Well-dressed British man on cell, as he walks oddly: Listen, girl, I farted so hard yesterday, I blasted half my ass off. (pause) No, seriously! I'm still walking funny!
–24th St b/w 6th & 7th
Overconfident guy: I know, I know. You say you have a 3.7 at NYU Law, and the panties just drop.
–Dorm, NYU Law
Crazy hobo sitting on blanket: I used to wear underwear, but then I farted and left a stain, so decided no more. Can anyone spare any change?
–87th & Broadway
Livid man on cell: No! You can't have your underwear back!
Woman on cell: Okay, but this time please stay out of my underwear drawer.
A lady and her family are standing up in the train. It’s very crowded and her little boy isn’t holding onto anything. He keeps falling against her with his face right in her crotch as the train swerves. She says: That’s right, I’m gonna push you back up in there. Four years of nothing but trouble!
Guy yelling into cell: I’m an intelligent woman! So I think…
–59th St, Columbus Circle
College chick #1: Have you ever noticed it always gets dark really early during this time of year?
College chick #2: Yeah, I noticed it, too. But I was thinking that since it’s generally cloudier in autumn and winter that it really isn’t dark out earlier, it’s just really cloudy.
College chick #1: Wow, that makes so much sense!
Little girl: I don’t have a boyfriend right now. Sometimes it’s better not to be in a relationship.
–72nd St & York
Customer: Look, see, there’s two scratches right there.
Optician: Those two? OK, now you’re being picky.
Customer: Picky?! I’m sorry that I set my expectations above your ability to provide me with scratch-resistant lenses without scratches in them.
–Eyes on the Slope, Park Slope
Bus driver: Due to circumstances beyond our control, Vanderbilt will be the last stop on the bus.
Passengers: [Gasp] Oh, no!
Bus driver: And now that I know the PA system works, I was just joking. This bus will be going the full route. [A few minutes later] If you are with somebody, please have them sit on your lap. If not, introduce yourself.
–Crowded B38 bus
Girl #1: She's playing rugby?!
Girl #2: Yeah, I guess it's really intense.

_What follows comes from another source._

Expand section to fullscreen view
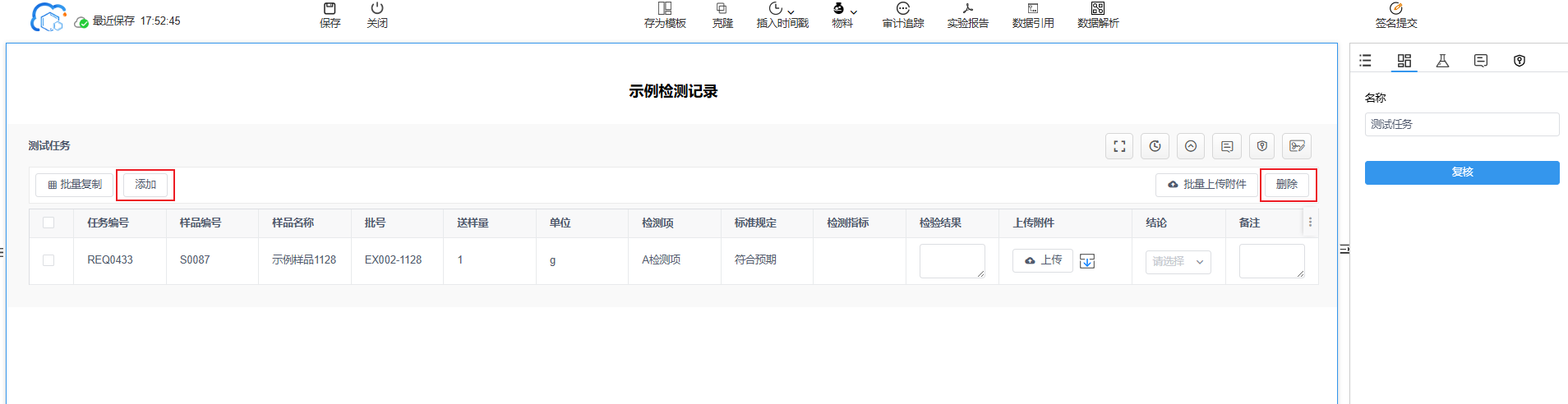Viewport: 1568px width, 404px height. point(1118,146)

Girl #1: I'm gonna play quidditch in college.
–W 62nd St & Central Park West
12-year-old boy, yelling at friend: No. Humans will die out. We're weak. Dinosaurs survived on rotten flesh. You got diarrhea last week from a Wendy's.

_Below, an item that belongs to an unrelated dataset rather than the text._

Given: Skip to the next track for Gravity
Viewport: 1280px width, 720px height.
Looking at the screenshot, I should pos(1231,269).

Girl: Promiscuity is turning out to be a lot more work than I thought it would be.
Homeless man yelling at passersby: Can any of you spare a nickel in the name of alcoholic beverages? Or maybe a loose woman or two?!
–7th & Ave A
Girl #1: Oh, my gosh, this is so cool.
Girl #2: I know. [Smiles.]
Girl #1: Thanks for bringing me here. I love you. I am so glad I became a lesbian. If I wasn’t, I wouldn’t have met you!
Girl #2: Aww, thanks. Do you want to go to my apartment now?
Girl #1: Yes! Let’s go. Are we going to have fun like we did last night?
Girl #2: Even more, baby.
–M&M Store, Times Square
Little old lady on park bench to another: Well, I've been stuffing my bra now, and now I can't find my money.